- Born: 29 December 1820 Paris, France
- Died: 12 October 1890 (aged 69) Château de Rochecotte
- Noble family: Talleyrand-Périgord
- Spouse: Henri de Castellane ​ ​(m. 1839; died 1847)​
- Issue: Marie de Castellane Antoine de Castellane
- Father: Edmond de Talleyrand-Périgord
- Mother: Princess Dorothea of Courland

= Pauline de Talleyrand-Périgord =

French noblewoman

Joséphine Pauline de Talleyrand-Périgord, Marquise de Castellane (29 December 1820 – 12 October 1890) was a French noblewoman.

==Early life==
Joséphine Pauline was born in Paris on 29 December 1820. She was the third legitimate child of the Edmond de Talleyrand-Périgord, the 2nd Duke of Dino and Princess Dorothea of Courland, the Duchess of Dino. She is often thought to have in fact been fathered by Edmund's uncle, Charles-Maurice de Talleyrand-Périgord, prince of Bénévent. She grew up in Talleyrand's hôtel particulier on rue Saint-Florentin, was nicknamed "angel of the house" and "my dear Minette" by him, and held a great affection for him throughout her life.

Her siblings were Louis de Talleyrand-Périgord, 3rd Duke of Talleyrand, Duke of Valençay (father of Boson de Talleyrand-Périgord), Dorothée de Talleyrand-Périgord, who died young, and Alexandre Edmond de Talleyrand-Périgord, who married Valentine de Sainte-Aldegonde (the parents of Maurice de Talleyrand-Périgord).

==Personal life==
In 1839, Pauline de Talleyrand-Périgord married Henri de Castellane (1814–1847), eldest son of the marshal de Castellane.

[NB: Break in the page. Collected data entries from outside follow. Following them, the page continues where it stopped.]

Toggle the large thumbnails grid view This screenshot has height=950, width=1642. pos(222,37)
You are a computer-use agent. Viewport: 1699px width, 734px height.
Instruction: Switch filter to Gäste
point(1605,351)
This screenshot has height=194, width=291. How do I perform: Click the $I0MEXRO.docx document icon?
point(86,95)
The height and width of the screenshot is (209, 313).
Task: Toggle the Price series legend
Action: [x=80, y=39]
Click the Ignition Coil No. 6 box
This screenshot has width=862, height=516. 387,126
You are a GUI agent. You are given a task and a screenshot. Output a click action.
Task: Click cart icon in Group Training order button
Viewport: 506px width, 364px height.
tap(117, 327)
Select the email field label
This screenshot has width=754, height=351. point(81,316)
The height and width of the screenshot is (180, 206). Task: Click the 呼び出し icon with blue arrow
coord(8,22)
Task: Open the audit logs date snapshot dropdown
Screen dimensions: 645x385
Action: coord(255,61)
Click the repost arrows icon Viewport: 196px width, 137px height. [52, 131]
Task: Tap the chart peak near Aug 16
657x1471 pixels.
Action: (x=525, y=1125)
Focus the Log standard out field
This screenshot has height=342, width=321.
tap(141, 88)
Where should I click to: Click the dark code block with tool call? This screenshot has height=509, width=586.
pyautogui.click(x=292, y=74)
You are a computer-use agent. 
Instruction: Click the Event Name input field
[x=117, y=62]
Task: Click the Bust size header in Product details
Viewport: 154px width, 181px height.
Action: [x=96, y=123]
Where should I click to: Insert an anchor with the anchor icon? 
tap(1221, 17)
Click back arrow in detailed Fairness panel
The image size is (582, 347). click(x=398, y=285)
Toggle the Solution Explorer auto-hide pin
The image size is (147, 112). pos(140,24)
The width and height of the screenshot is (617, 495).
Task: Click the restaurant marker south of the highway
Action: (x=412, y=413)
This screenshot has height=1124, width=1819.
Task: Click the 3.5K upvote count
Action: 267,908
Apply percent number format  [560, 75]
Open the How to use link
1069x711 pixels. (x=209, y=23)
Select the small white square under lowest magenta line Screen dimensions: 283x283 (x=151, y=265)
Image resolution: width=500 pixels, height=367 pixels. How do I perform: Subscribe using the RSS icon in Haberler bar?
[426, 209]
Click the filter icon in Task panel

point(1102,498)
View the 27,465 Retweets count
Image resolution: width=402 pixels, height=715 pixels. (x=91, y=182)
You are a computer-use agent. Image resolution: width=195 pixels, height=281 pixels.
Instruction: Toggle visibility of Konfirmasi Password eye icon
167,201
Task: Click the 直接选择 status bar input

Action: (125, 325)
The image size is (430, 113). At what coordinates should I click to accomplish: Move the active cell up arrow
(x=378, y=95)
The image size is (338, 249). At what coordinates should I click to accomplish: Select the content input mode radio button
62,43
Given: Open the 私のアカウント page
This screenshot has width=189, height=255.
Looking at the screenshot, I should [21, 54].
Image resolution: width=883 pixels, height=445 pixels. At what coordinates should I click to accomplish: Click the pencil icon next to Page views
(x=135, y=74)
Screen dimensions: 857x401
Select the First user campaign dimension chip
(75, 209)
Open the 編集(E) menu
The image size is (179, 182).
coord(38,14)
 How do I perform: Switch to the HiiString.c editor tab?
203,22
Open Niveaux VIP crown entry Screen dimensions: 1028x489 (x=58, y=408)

Together, they were the parents of:

- Marie Dorothée Élisabeth de Castellane (1840–1915), who married Prince Antoni Fryderyk Wilhelm Radziwiłł (1833–1904), a son of Prince Wilhelm Radziwiłł and a grandson of Prince Antoni Radziwiłł and Princess Louise of Prussia.
- Antoine de Castellane, Marquis de Castellane (1844–1917), who married Madeleine Le Clerc de Juigné.

Widowed in 1847, she spent the rest of her life at the château de Rochecotte (Indre-et-Loire), which she was given by her mother. A great friend of Félix Dupanloup, bishop of Orléans, she lived a simple and devout life until her death on 12 October 1890.

===Descendants===
Through her daughter, she was the grandmother of Prince Jerzy "Georg" Radziwill (1860–1914), Princess Elisabeth Radziwill (1861–1950), Princess Helena Radziwill (1874–1958), and Prince Stanislas Radziwill (1880–1920).

Through her son Antoine, she was the grandmother of Boni de Castellane who was known as a leading Belle Époque tastemaker and the first husband of American railroad heiress Anna Gould (the daughter of Jay Gould) on 14 March 1895 in New York City. They divorced in 1906, after de Castellane had spent about $10 million of the money given to Anna by her father upon marriage, Anna married his cousin, Hélie de Talleyrand-Périgord, Duc de Sagan, 5th duc de Talleyrand, in 1908. She was also the grandmother of Jean de Castellane (1868–1965) who in 1898 married Dolly de Talleyrand, Jacques (1870–1876), who died young, and Stanislas de Castellane (1875–1959) who married Natalia Terry y Sanchez (sister of architect Emilio Terry) in 1901.